France Télévisions ne pourra pas faire l’économie d’une réflexion, sérieuse et poussée, sur le marketing de ses séries. Surtout quand on sent poindre une tendance à se décharger de la promo sur les producteurs, voire sur les créatifs. Les impliquer créativement, y compris très en amont de la diffusion, c’est une très bonne chose. Leur refiler lâchement la patate chaude, c’est aller dans le mur : ce n’est pas leur métier, ils n’ont pas les moyens, et il faut que la chaîne joue son rôle d’éditeur avec une stratégie globale.

Les équipes de communication internes de France Télévisions sont bonnes quand il s’agit de s’adresser aux journalistes, au moins aux journalistes des médias institutionnels (même si la qualité des dossiers de presse, parfois exceptionnelle, est bien trop variable pour que cela ne trahisse pas la réalité de l’intérêt de la chaîne pour chaque programme).

En revanche, pour ce qui est de s’adresser au public, le bilan est quasi-totalement catastrophique. Des codes élémentaires de marketing ne sont pas maîtrisés.
Réfléchissez : à part « Fais pas ci... » vous connaissez un seul logo de fiction France Télé ? Non ? Normal ! Ils sont quasi-systématiquement escamotés ou déformés (typographies ou couleurs ne sont jamais respectés) sur les visuels édités par le groupe. Et le résultat esthétique est au minimum daté, voire carrément disgracieux. Il y a certains 4x3 que j’ai vus dans le métro parisien dont je me demande sérieusement s’ils ne sont pas contre-productifs. Quelque chose d’aussi bête que la diffusion de photos promos n’est pas du tout géré correctement. On peut d’ailleurs évoquer au passage les ‘‘précédemment dans’’ conçus par les équipes de France Télé. Ceux d’« Inquisitio » rejoignent ceux du « Village Français » au Panthéon de la ringardise. Tout téléspectateur de moins de quarante ans normalement constitué est pratiquement obligé de zapper devant ces horreurs ! Il suffit pourtant de regarder « Plus Belle la Vie » pour trouver des résumés qui n’ont pas l’air d’avoir été montés en 1992 — et force est de constater que ces rappels efficaces ne font pas fuir un public âgé.

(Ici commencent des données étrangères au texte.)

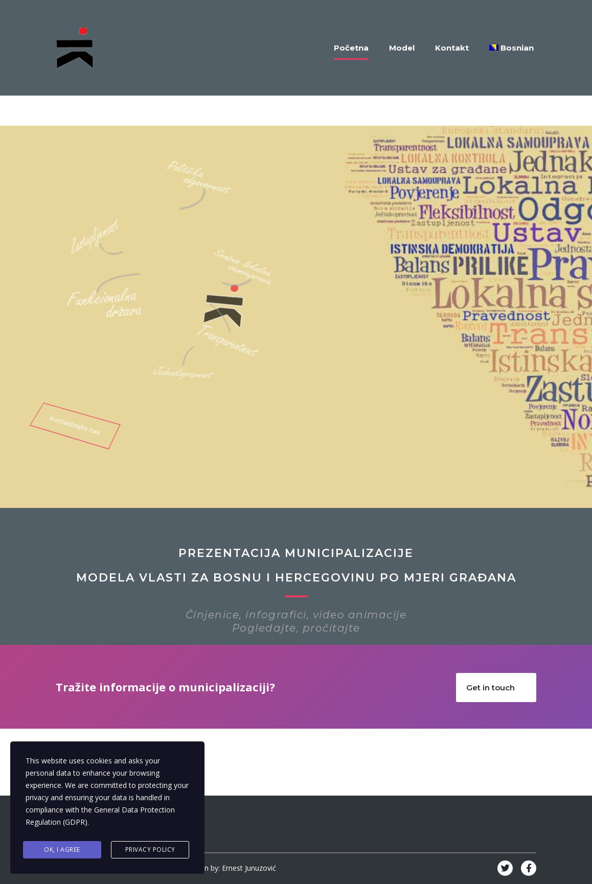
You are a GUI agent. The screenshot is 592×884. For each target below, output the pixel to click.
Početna (351, 48)
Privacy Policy (150, 849)
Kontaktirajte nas (73, 408)
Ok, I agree (62, 849)
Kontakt (452, 48)
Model (402, 48)
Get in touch (500, 687)
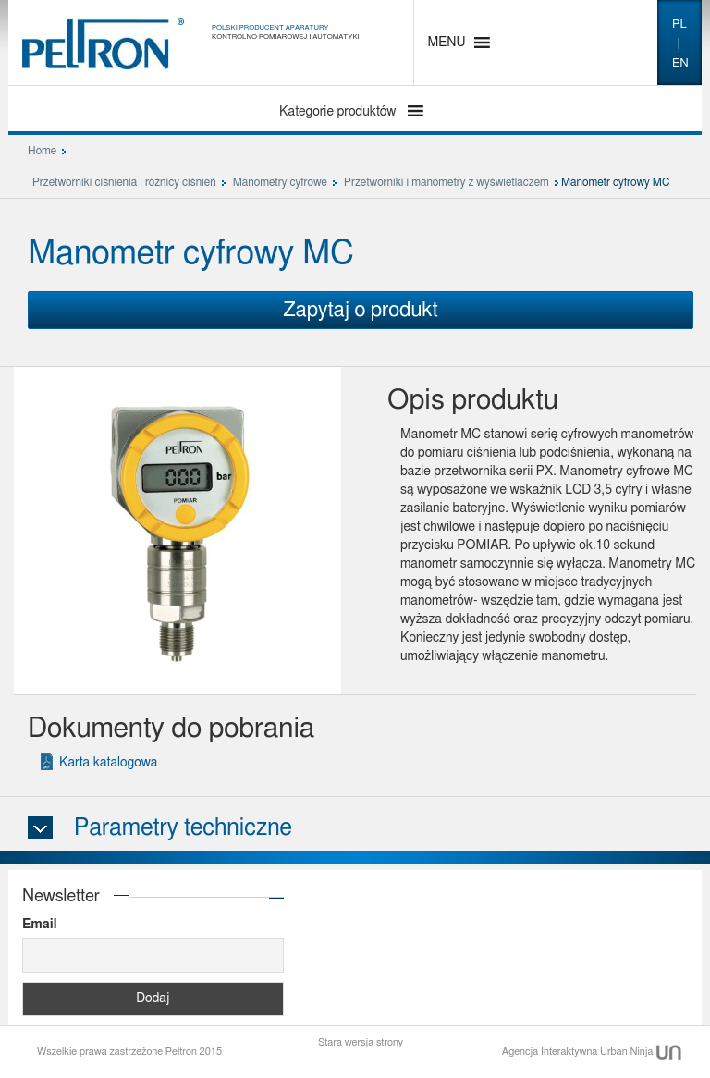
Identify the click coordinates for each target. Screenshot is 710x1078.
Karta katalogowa (108, 762)
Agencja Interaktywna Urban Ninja (591, 1052)
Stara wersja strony (360, 1042)
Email (39, 924)
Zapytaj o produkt (360, 310)
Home (42, 150)
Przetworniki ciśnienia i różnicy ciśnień (124, 182)
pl (679, 24)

Le facteur cool est indispensable pour que les séries françaises reviennent en grâce. Il ne dépend en rien de la qualité des productions. Ce serait dommage de l’oublier, au risque d’enterrer des pépites qui auraient mérité l’attention du plus grand nombre.

Dernière mise à jour
le 16 juillet 2012 à 18h43

Notes

[1Je n’y étais pas mais lors de la table ronde consacrée aux formats courts lors du festival Séries Mania, on m’a rapporté que Khojandi et Muschio se considéraient comme flattés lorsque l’on parlait de « Bref » comme d’une série.

[2A ce sujet, je vous conseille un article de Damien Leblanc sur Fluctuat : je ne suis pas toujours complètement d’accord… mais ça vaut le détour

[3C’est ça ou mon envie irrépressible d’histoires qui ressort…

[4D’ailleurs, il est intéressant de noter que, pour expliquer leur décision, les trois créateurs de la shortcom affirment qu’ils ne veulent pas « faire la saison de trop » comme beaucoup de séries qu’ils ont aimées.